D’où vient l’ombre se demande le photographe ? Réponse : de la lumière bien sûr. Où sont les filtres naturels ? Réponse, dans les nuages qui en dosent l’intensité. Le photographe le sait, son œil le sait, ce qu’il nous montre, c’est ce qu’il voit et il voit comme il vit les lieux qu’il arpente depuis toujours, selon la pente. Nous nous en tiendrons d’abord à la montagne.

Soyez attentifs car on n’entre dans le monde de Zigor qu’à pas lents dans un paysage de brume aux ciels mouillés, aux pentes abruptes ou douces léchées par un rayon de soleil parmi lesquelles parfois, une petite tache blanche au loin signale quelque maison de berger. La clé de la lecture de ces paysages en est le « dévoilement », quelque chose de simple, qui se donne à voir en se retirant, jamais d’un seul coup. Cela demande de l’accoutumance, le ciel change souvent. Il faut apprendre à voir.

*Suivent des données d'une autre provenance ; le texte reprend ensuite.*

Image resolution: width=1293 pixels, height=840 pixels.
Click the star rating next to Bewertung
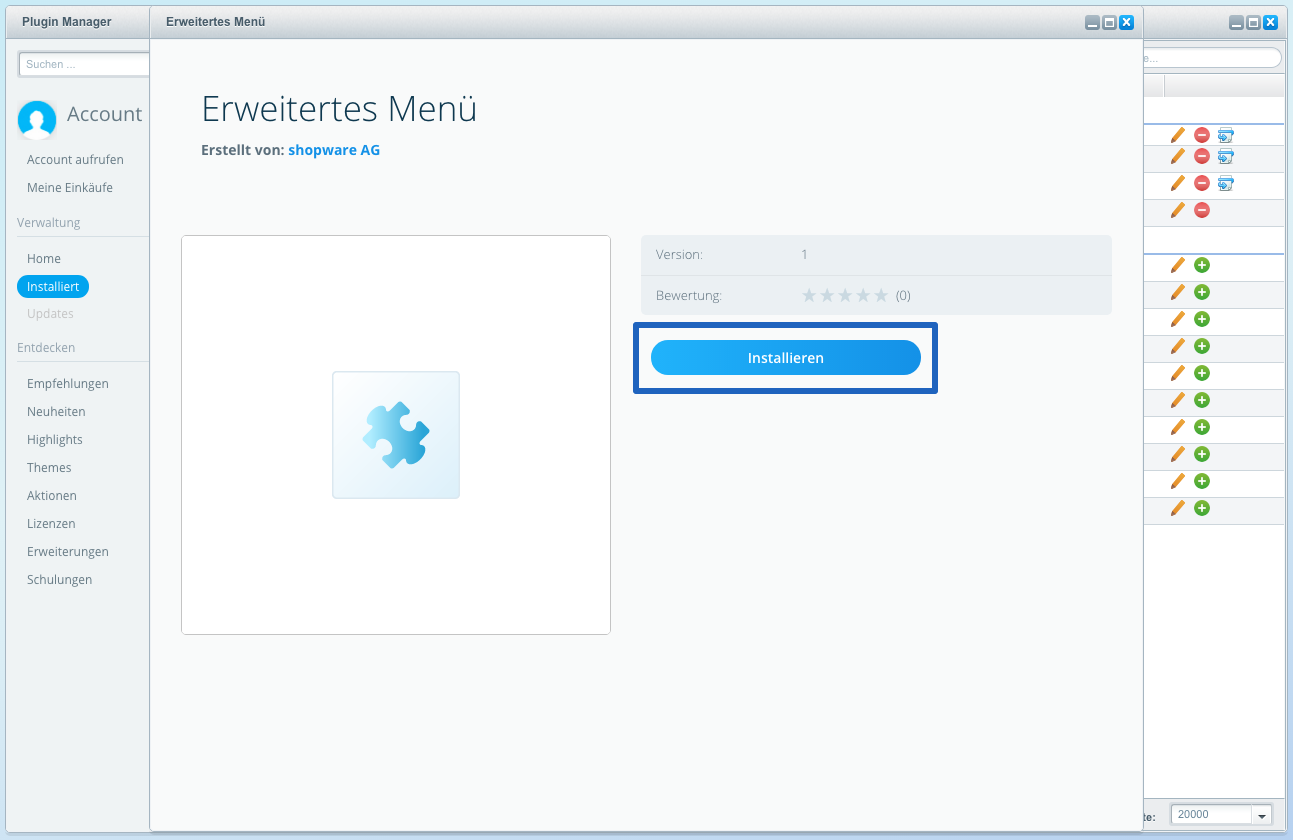coord(845,295)
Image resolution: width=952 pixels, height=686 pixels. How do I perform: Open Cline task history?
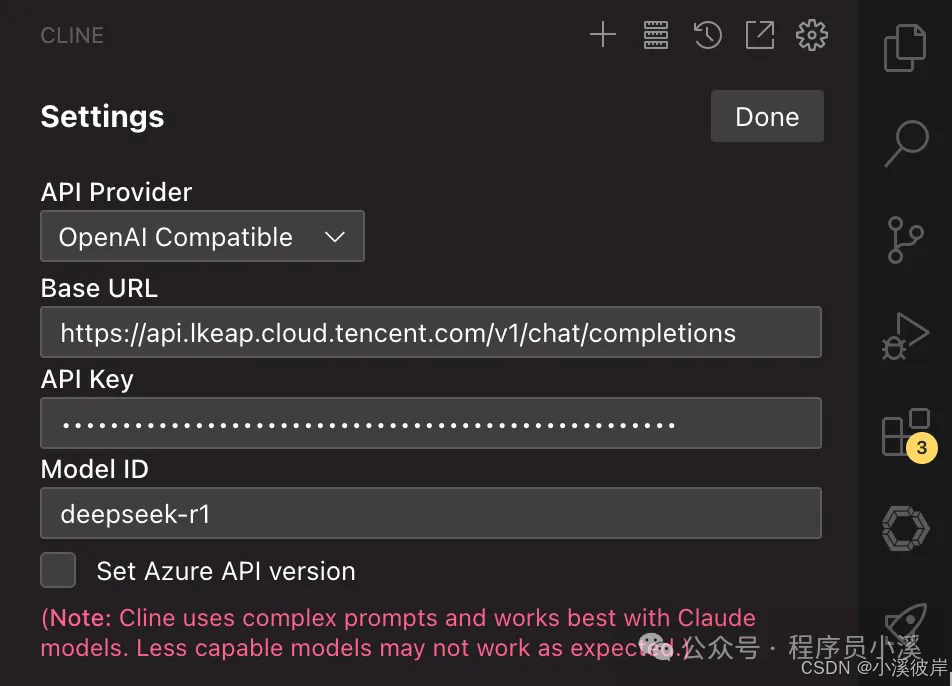click(x=708, y=36)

Voir quoi ? L’inerte et le vivant, la montagne comme le troupeau, cela est nécessaire pour saisir la parenté qu’il y a entre le pelage des bêtes et la peau des massifs, cette herbe douce qui accroche à peine la lumière dans le soleil qui se lève . Oserait-on parler d’apparition ? Sans doute. Voilà des termes religieux : dévoilement, apparition, certes, rien d’étonnant que Zigor s’intéresse aussi à ces solitudes habitées que sont les monastères. Mais ce sont tout autant des termes de théâtre que de photographie ; profondeur de champ. Ainsi ces plans successifs qui captent la lumière et indiquent le lointain dans lequel se montrent les chemins, les espaces de vie domestiques, les humbles demeures de pierre.

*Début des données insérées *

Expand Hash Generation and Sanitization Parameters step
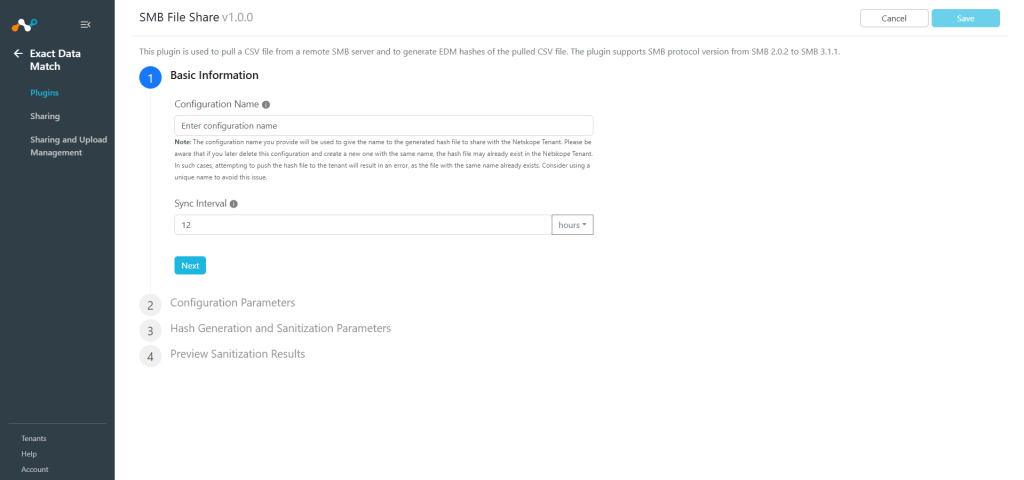1024x480 pixels. 280,328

Celui qui montre est celui qui voit et fait voir : Le photographe saisit le moment où basculent les ombres. Regardons où il met sa ligne d’horizon dans l’image, jamais au centre ou rarement, toujours en position de faire basculer les masses qu’il tient en équilibre de son regard de sculpteur. Sculpteur du noir et blanc car tout ici est noir ou en déclinaison du noir : les nuages, la neige même comme un pelage gris, seuls des points blancs éclairés par un rayon de soleil nous donnent l’idée des lointains, une maison, une cabane, un abri pour l’homme.

Le poids des nuages sur l’horizon des cimes d’où surgit la lumière est la mesure de l’ombre, non de ce qui l’effacera dans le jour qui se lève et qui déjà l’arrache à la nuit avec ce qui reste de l’humide en suspension dans l’air comme d’un linge mis à sécher sous les vents. Ce sont des choses qu’on ne voit pas mais qu’on pressent et qu’on vérifie de photo en photo, à quelques ruisseaux à peine ruisselants, à quelques flaques luisantes restées sur la route pour piéger le ciel dans leur surface de miroirs.

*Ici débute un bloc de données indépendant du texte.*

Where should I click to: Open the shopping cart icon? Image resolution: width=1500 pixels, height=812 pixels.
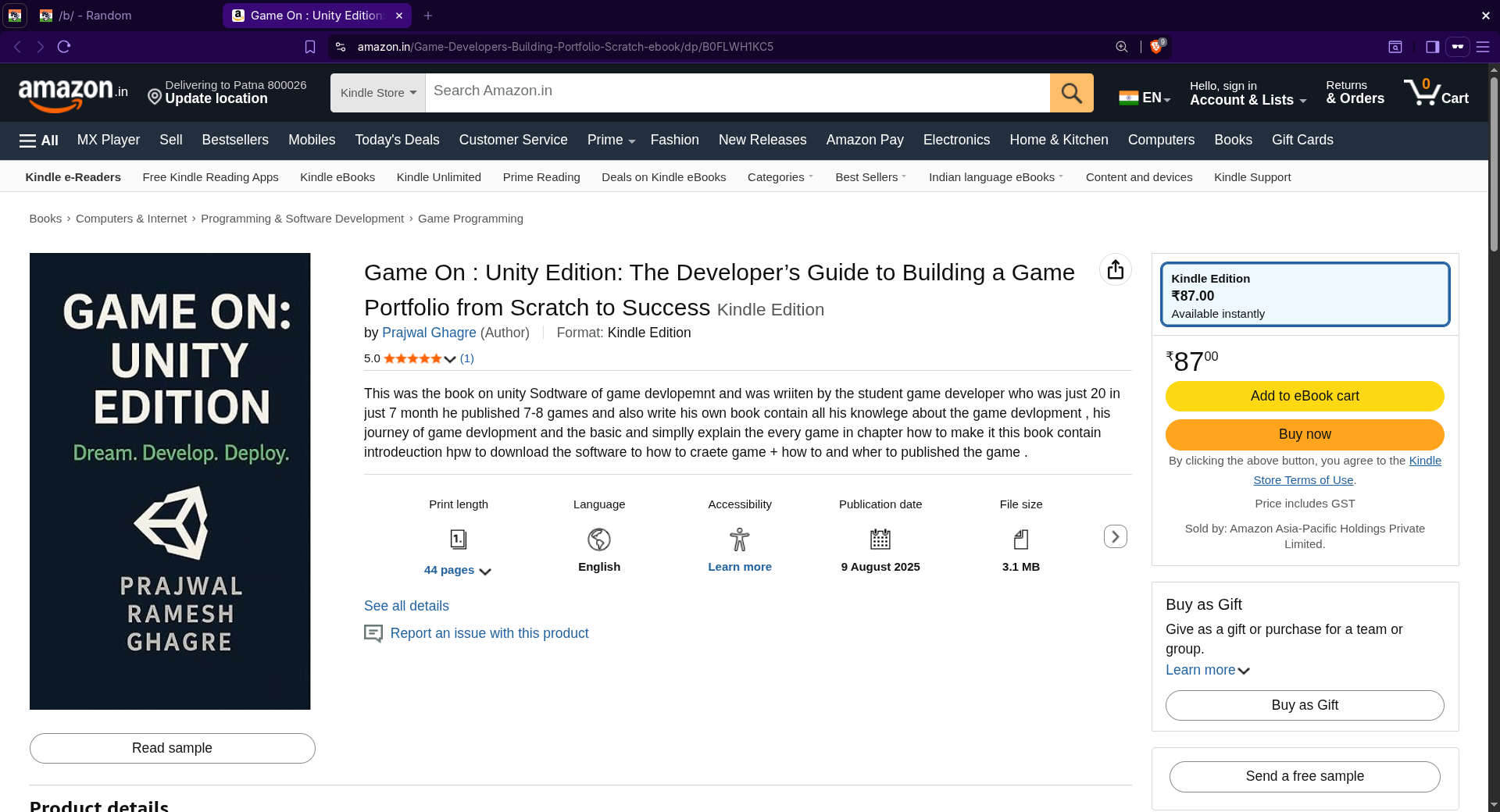[x=1435, y=92]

Parfois on tombe sur une auge de pierre où chevaux et caprins viendront boire, posée là au milieu de nulle part ; trace de vie et de rencontre comme ces puits dans le désert dont parle la bible. La montagne de Zigor est sombre et se donne d’autant mieux à voir que la lumière y est parcimonieuse.

Puis la pente nous conduit au rivage où finissent les roches fracassées et c’est une nouvelle rencontre avec les volumes qui intéressent aussi l’œil du sculpteur, là où l’ombre se met à jouer avec l’eau et les nuages. Regardons.

Soudain une roche plissée comme une jupe de bal invite à la danse des vagues qui s’agitent à ses pieds. Plus loin, un rocher isolé comme un navire en rade ou en partance vers le large accroche notre regard – le Basque ne l’oublions pas est aussi un marin indubitable – sur la cime de cette masse une silhouette d’homme arpente l’invisible comme s’il parait à la manœuvre de cet étrange voilier sans mat et sans voile, espérant quelque miracle que notre œil seul peut accomplir et le génie des charpentiers de marine réaliser. La mer donc, l’océan où les roches demeurent en équilibre pendant des siècles et des siècles avant de faire sable ou plage, rochers en équilibre dont Zigor saura reprendre le subtil arrangement qui les tient ensemble alors que selon toute logique gravitationnelle, ils devraient choir dans les eaux. Alors il sera sculpteur. Déjà le photographe annonce le sculpteur.

Là s’arrête le pas du voyageur qui est descendu du haut vers le bas, là s’arrête le voyage.

Là le paysage devient photographie. Le monde inanimé dit bien plus qu’il ne semble, dans cette présence silencieuse des ombres que permet l’acte photographique en noir et blanc, sans doute l’un des arts les plus abstraits qui soient.